═════ SUPPLIED MATERIAL

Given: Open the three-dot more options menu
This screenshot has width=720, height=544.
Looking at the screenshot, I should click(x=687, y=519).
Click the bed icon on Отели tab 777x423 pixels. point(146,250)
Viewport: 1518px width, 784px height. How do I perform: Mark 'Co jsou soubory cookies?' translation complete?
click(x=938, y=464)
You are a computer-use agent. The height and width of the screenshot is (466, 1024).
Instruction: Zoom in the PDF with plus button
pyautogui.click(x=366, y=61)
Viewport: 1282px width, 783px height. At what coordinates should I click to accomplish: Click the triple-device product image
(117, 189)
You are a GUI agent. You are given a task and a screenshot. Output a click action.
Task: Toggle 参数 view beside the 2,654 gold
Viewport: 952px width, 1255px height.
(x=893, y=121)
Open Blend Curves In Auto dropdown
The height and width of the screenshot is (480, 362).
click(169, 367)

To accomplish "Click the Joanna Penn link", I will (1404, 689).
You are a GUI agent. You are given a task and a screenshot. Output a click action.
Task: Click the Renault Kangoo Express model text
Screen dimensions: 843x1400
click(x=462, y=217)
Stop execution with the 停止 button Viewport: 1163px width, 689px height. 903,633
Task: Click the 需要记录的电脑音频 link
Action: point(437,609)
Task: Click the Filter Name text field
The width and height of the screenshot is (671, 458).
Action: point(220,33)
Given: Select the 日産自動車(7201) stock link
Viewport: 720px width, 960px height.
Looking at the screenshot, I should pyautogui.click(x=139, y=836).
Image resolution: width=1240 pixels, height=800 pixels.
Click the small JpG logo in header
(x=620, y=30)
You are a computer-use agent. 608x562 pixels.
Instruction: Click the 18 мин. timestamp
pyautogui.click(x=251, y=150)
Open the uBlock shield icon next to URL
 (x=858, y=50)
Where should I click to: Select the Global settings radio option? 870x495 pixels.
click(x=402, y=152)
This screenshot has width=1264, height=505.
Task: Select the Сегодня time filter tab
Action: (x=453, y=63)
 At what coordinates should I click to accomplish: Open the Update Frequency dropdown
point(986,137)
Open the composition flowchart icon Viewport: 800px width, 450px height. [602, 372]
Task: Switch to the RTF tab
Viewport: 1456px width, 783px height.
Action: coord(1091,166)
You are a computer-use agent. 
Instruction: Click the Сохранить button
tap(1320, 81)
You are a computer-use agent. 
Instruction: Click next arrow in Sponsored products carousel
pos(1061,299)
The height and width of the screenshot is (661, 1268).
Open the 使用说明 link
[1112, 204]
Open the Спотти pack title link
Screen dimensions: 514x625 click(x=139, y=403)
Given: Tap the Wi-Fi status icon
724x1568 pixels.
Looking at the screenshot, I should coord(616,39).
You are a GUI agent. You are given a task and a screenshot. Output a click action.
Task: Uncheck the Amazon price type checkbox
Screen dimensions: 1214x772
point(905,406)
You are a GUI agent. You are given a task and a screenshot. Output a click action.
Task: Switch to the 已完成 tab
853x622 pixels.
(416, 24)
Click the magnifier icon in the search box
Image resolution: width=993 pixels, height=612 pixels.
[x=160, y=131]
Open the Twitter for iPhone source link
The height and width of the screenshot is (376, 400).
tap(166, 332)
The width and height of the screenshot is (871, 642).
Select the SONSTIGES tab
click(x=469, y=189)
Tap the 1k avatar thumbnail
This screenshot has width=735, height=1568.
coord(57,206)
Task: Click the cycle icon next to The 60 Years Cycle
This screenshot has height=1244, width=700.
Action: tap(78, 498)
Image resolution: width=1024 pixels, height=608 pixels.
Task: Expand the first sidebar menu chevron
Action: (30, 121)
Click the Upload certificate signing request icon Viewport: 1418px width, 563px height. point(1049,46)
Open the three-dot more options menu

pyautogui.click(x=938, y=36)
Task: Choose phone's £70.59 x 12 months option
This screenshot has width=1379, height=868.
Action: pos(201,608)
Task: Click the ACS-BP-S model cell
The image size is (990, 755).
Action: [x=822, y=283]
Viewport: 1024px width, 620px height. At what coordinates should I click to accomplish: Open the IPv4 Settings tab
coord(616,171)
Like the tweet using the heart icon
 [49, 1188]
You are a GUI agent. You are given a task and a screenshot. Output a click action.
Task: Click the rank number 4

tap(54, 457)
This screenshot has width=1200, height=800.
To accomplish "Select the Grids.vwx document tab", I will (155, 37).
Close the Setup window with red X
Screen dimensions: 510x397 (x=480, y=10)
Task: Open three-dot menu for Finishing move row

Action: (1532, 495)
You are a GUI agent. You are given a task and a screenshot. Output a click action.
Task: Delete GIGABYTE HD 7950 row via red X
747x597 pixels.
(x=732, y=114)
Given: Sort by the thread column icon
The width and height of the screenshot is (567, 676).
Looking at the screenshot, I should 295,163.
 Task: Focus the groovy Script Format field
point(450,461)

══════════

§ **WORK INSTRUCTION**
Exactly as written, transcribe every line shown above.

§ **ANSWER SECTION**
Given: Open the three-dot more options menu
This screenshot has width=720, height=544.
Looking at the screenshot, I should click(x=687, y=519).
Click the bed icon on Отели tab 777x423 pixels. point(146,250)
Viewport: 1518px width, 784px height. How do I perform: Mark 'Co jsou soubory cookies?' translation complete?
click(x=938, y=464)
You are a computer-use agent. The height and width of the screenshot is (466, 1024).
Instruction: Zoom in the PDF with plus button
pyautogui.click(x=366, y=61)
Viewport: 1282px width, 783px height. At what coordinates should I click to accomplish: Click the triple-device product image
(117, 189)
You are a GUI agent. You are given a task and a screenshot. Output a click action.
Task: Toggle 参数 view beside the 2,654 gold
Viewport: 952px width, 1255px height.
(x=893, y=121)
Open Blend Curves In Auto dropdown
The height and width of the screenshot is (480, 362).
click(169, 367)

To accomplish "Click the Joanna Penn link", I will (1404, 689).
You are a GUI agent. You are given a task and a screenshot. Output a click action.
Task: Click the Renault Kangoo Express model text
Screen dimensions: 843x1400
click(x=462, y=217)
Stop execution with the 停止 button Viewport: 1163px width, 689px height. 903,633
Task: Click the 需要记录的电脑音频 link
Action: point(437,609)
Task: Click the Filter Name text field
The width and height of the screenshot is (671, 458).
Action: point(220,33)
Given: Select the 日産自動車(7201) stock link
Viewport: 720px width, 960px height.
Looking at the screenshot, I should pyautogui.click(x=139, y=836).
Image resolution: width=1240 pixels, height=800 pixels.
Click the small JpG logo in header
(x=620, y=30)
You are a computer-use agent. 608x562 pixels.
Instruction: Click the 18 мин. timestamp
pyautogui.click(x=251, y=150)
Open the uBlock shield icon next to URL
 (x=858, y=50)
Where should I click to: Select the Global settings radio option? 870x495 pixels.
click(x=402, y=152)
This screenshot has width=1264, height=505.
Task: Select the Сегодня time filter tab
Action: (x=453, y=63)
 At what coordinates should I click to accomplish: Open the Update Frequency dropdown
point(986,137)
Open the composition flowchart icon Viewport: 800px width, 450px height. [602, 372]
Task: Switch to the RTF tab
Viewport: 1456px width, 783px height.
Action: coord(1091,166)
You are a computer-use agent. 
Instruction: Click the Сохранить button
tap(1320, 81)
You are a computer-use agent. 
Instruction: Click next arrow in Sponsored products carousel
pos(1061,299)
The height and width of the screenshot is (661, 1268).
Open the 使用说明 link
[1112, 204]
Open the Спотти pack title link
Screen dimensions: 514x625 click(x=139, y=403)
Given: Tap the Wi-Fi status icon
724x1568 pixels.
Looking at the screenshot, I should coord(616,39).
You are a GUI agent. You are given a task and a screenshot. Output a click action.
Task: Uncheck the Amazon price type checkbox
Screen dimensions: 1214x772
point(905,406)
You are a GUI agent. You are given a task and a screenshot. Output a click action.
Task: Switch to the 已完成 tab
853x622 pixels.
(416, 24)
Click the magnifier icon in the search box
Image resolution: width=993 pixels, height=612 pixels.
[x=160, y=131]
Open the Twitter for iPhone source link
The height and width of the screenshot is (376, 400).
tap(166, 332)
The width and height of the screenshot is (871, 642).
Select the SONSTIGES tab
click(x=469, y=189)
Tap the 1k avatar thumbnail
This screenshot has width=735, height=1568.
coord(57,206)
Task: Click the cycle icon next to The 60 Years Cycle
This screenshot has height=1244, width=700.
Action: tap(78, 498)
Image resolution: width=1024 pixels, height=608 pixels.
Task: Expand the first sidebar menu chevron
Action: (30, 121)
Click the Upload certificate signing request icon Viewport: 1418px width, 563px height. point(1049,46)
Open the three-dot more options menu

pyautogui.click(x=938, y=36)
Task: Choose phone's £70.59 x 12 months option
This screenshot has width=1379, height=868.
Action: pos(201,608)
Task: Click the ACS-BP-S model cell
The image size is (990, 755).
Action: [x=822, y=283]
Viewport: 1024px width, 620px height. At what coordinates should I click to accomplish: Open the IPv4 Settings tab
coord(616,171)
Like the tweet using the heart icon
 [49, 1188]
You are a GUI agent. You are given a task and a screenshot. Output a click action.
Task: Click the rank number 4

tap(54, 457)
This screenshot has width=1200, height=800.
To accomplish "Select the Grids.vwx document tab", I will (155, 37).
Close the Setup window with red X
Screen dimensions: 510x397 (x=480, y=10)
Task: Open three-dot menu for Finishing move row

Action: (1532, 495)
You are a GUI agent. You are given a task and a screenshot. Output a click action.
Task: Delete GIGABYTE HD 7950 row via red X
747x597 pixels.
(x=732, y=114)
Given: Sort by the thread column icon
The width and height of the screenshot is (567, 676).
Looking at the screenshot, I should 295,163.
 Task: Focus the groovy Script Format field
point(450,461)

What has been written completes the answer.